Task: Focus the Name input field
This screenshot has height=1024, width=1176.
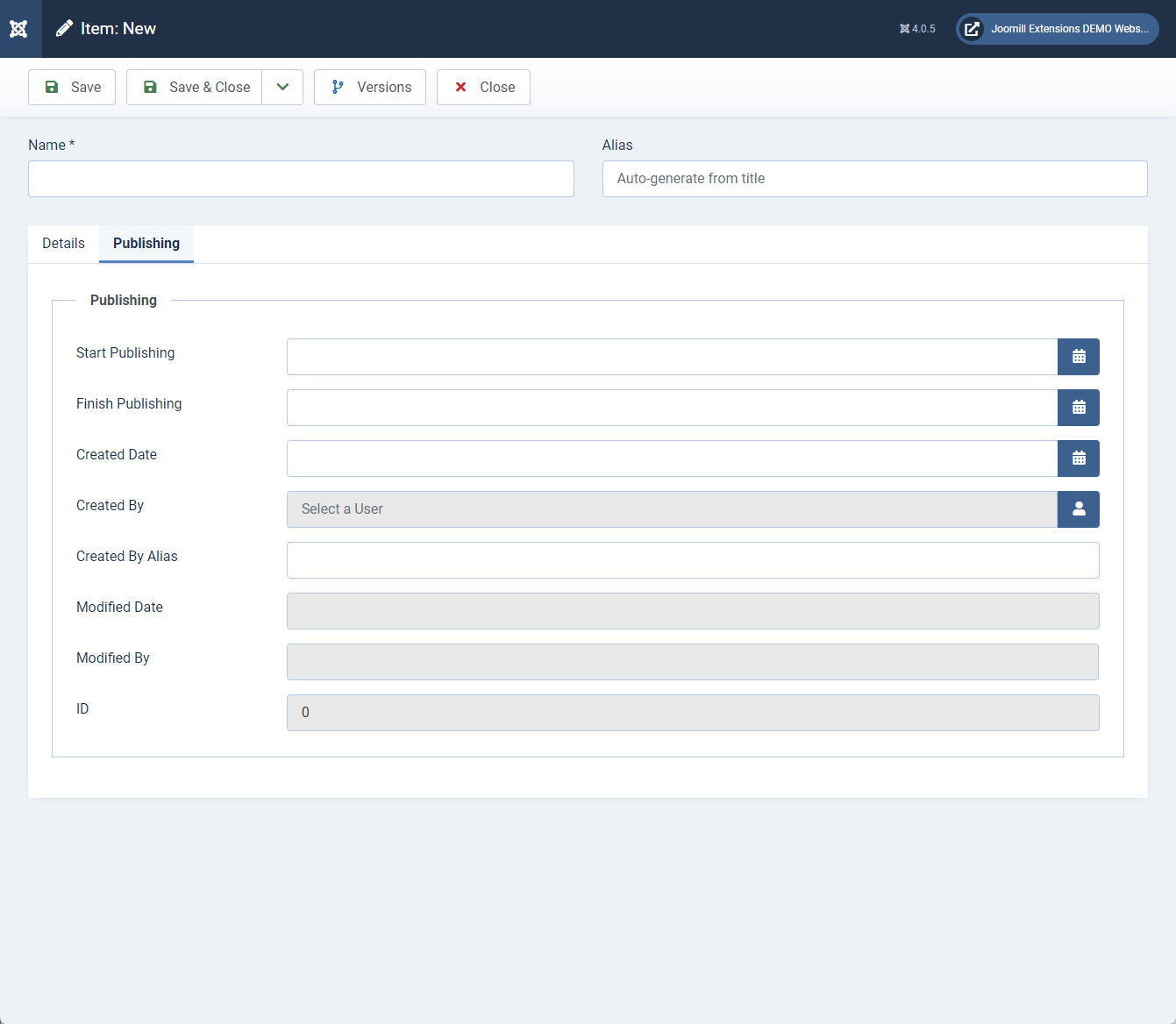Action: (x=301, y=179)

--

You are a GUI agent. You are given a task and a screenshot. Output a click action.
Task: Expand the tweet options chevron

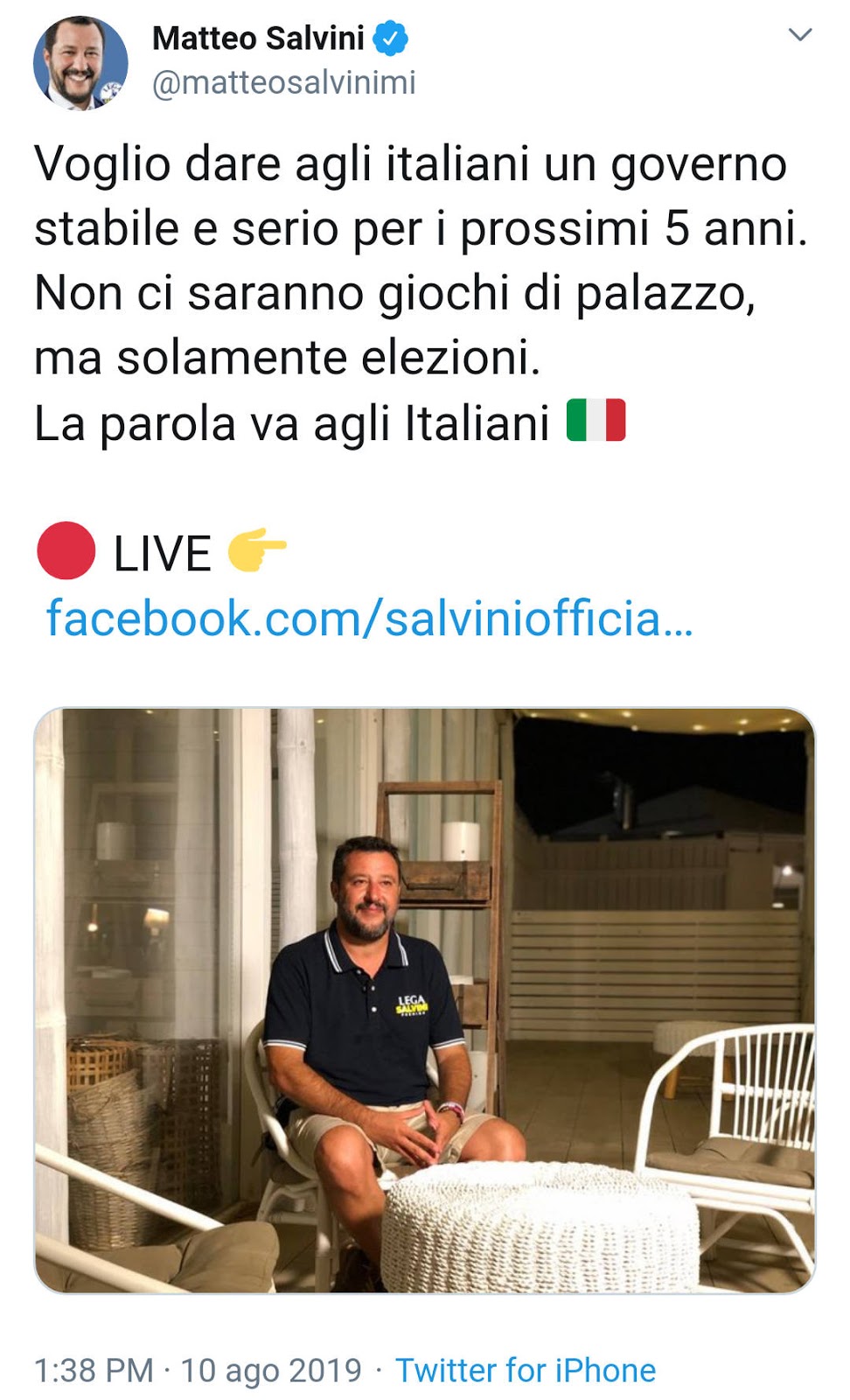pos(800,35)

---

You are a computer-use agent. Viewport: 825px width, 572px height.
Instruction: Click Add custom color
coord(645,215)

» **What you will do**: Look over the listing above. Pick out and copy every line that includes "agent".

» **Response**:
You are a GUI agent. You are given a task and a screenshot. Output a click action.
You are a computer-use agent. Viewport: 825px width, 572px height.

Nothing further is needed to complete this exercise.